Mulcahy commented, “The way we went out last year was on missed rebounds. That’s been an emphasis, both defense and rebounding. Getting back a little bit to our roots but then adding everything else that we have to do. I think we have the right guys for it. They’re competing and rebounding has been a key.”
Baker stressed the importance of being more consistent on the glass and the preparation the team has put into it to ensure that they are.
“It’s something we kind of lost last year. We weren’t really a great rebounding team at times,” said Baker. “That’s been our focus. I think it’s going to help us a lot. I think our team has really been thinking about that a lot. We understand. We watched a lot of tape on last year when we weren’t rebounding, so I think that all of the guys understand that’s the type of team we want to be. It’s going to help us win some games.”
Obviously, Rutgers has to improve offensively this season, in particular with shooting. However, Harper Jr. point out that being a better rebounding team will help their mindset shooting the ball. He explained, “It takes pressure off you shooting the ball because you know you have somebody down there ready to box out to get the ball and the rebound.”

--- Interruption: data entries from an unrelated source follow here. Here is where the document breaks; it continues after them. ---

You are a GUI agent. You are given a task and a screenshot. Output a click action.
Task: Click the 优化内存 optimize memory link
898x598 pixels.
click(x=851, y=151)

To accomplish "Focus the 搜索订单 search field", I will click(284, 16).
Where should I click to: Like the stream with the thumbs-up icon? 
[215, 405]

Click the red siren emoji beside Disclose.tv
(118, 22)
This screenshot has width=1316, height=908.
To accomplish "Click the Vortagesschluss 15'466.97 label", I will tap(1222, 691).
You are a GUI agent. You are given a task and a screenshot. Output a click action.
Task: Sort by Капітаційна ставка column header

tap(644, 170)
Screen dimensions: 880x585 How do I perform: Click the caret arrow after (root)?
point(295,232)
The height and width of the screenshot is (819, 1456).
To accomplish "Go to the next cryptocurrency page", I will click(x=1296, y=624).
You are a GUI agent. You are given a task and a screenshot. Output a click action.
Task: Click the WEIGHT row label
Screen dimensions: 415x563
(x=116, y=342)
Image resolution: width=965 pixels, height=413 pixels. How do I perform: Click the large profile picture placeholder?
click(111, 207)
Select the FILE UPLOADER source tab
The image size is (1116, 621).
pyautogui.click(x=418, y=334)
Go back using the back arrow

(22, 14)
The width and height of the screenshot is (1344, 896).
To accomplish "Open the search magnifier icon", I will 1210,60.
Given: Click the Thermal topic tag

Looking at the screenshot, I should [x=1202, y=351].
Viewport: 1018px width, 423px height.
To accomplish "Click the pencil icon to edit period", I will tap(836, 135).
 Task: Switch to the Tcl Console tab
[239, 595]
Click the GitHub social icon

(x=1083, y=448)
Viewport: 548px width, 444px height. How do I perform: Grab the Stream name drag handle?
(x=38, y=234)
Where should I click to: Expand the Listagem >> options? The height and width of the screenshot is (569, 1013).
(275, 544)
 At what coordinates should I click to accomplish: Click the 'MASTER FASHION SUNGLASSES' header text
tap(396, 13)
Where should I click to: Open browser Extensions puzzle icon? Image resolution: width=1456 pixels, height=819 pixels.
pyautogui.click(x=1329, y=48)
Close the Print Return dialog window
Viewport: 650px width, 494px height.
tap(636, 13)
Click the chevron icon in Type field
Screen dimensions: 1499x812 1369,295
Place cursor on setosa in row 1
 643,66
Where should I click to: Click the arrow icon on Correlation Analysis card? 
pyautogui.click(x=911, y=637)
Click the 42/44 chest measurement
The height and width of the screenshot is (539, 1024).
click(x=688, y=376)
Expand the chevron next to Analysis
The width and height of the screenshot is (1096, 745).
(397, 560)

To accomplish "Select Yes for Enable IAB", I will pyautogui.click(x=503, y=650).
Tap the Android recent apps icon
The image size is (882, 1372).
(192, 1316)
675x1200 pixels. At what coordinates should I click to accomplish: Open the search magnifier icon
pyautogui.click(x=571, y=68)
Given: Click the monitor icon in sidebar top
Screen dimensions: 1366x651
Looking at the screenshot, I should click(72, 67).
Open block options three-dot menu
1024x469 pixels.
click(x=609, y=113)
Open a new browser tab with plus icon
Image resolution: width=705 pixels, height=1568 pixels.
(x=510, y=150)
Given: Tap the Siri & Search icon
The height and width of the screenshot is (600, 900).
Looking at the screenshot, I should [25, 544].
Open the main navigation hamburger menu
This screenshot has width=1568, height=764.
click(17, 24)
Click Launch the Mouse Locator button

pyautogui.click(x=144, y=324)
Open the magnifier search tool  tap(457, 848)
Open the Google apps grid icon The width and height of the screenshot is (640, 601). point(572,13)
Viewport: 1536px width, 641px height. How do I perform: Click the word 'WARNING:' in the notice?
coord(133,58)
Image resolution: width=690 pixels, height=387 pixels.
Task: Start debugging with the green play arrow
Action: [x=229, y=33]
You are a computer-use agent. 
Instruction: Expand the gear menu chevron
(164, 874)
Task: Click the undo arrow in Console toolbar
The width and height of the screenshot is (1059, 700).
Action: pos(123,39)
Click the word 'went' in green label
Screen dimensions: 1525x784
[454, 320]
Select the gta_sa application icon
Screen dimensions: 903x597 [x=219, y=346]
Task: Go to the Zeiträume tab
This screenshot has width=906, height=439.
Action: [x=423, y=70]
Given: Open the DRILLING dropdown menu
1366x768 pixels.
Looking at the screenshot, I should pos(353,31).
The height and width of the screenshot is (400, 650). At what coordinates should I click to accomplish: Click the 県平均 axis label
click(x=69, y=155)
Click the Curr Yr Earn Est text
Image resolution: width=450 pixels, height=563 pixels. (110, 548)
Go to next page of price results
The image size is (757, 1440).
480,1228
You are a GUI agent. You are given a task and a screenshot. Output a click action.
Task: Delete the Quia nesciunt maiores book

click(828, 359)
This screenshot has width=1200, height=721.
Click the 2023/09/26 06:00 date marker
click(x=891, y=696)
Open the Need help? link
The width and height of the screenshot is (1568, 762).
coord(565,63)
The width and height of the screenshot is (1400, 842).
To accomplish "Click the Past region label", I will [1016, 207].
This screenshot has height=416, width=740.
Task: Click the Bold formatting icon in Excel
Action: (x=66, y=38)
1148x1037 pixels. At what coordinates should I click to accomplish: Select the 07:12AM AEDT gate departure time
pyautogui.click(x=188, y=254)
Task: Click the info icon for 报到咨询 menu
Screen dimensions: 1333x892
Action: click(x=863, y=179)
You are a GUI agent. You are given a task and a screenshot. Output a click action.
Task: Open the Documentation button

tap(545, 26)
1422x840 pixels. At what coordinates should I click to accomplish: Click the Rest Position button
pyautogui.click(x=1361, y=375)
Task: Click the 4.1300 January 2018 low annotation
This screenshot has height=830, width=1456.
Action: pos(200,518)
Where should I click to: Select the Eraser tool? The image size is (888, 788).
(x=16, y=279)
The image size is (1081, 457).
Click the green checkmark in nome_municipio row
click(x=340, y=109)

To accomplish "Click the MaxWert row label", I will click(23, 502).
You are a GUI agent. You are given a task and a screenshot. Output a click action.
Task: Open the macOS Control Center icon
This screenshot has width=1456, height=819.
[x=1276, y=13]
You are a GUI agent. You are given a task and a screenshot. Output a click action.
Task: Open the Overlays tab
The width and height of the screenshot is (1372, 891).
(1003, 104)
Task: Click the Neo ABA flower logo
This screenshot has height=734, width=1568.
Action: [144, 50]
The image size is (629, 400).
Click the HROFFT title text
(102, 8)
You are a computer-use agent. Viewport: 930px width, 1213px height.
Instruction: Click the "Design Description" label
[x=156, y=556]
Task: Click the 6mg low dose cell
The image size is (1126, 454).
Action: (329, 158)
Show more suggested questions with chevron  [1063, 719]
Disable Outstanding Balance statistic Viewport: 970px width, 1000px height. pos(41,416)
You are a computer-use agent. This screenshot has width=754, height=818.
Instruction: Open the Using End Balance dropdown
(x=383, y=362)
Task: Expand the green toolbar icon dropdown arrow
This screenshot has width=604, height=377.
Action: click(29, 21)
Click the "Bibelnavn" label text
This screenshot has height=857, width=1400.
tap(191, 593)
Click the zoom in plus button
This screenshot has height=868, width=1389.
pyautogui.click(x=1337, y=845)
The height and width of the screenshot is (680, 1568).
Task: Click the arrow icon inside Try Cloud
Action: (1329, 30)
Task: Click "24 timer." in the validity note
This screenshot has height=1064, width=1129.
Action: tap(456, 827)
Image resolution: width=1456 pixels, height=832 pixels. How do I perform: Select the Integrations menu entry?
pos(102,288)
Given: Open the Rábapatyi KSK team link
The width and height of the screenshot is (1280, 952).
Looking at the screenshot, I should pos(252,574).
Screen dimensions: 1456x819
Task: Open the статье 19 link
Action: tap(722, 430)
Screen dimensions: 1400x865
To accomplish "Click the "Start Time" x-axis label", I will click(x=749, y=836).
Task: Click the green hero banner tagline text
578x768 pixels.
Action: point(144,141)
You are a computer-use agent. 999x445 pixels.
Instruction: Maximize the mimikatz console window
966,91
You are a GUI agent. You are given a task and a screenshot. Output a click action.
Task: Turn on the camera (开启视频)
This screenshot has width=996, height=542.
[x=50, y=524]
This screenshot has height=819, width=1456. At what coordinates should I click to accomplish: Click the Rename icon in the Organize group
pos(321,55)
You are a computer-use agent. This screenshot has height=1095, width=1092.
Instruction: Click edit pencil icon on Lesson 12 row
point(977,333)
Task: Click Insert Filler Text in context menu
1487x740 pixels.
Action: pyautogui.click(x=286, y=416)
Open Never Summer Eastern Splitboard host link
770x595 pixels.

There is plenty of reasons to be optimistic about this team. Replacing production from key players from last season’s team is critical. However, they also need to maintain their strong defense while regaining their identity as a strong rebounding team. It’s what Pikiell’s teams were known for early on his tenure at Rutgers and part of why they were competitive upon his arrival. Now that the talent level has increased, a reemphasis on crashing the boards will only make this team even tougher to play this season.
The goal for this team isn’t just to get back to the NCAA Tournament, but to advance even further this time. Credit the team for acknowledging that rebounding was an issue, but now they have to make sure it becomes a strength once again. If they do advance even further this March Madness, it will be in part due to improving in an area that held them back last season.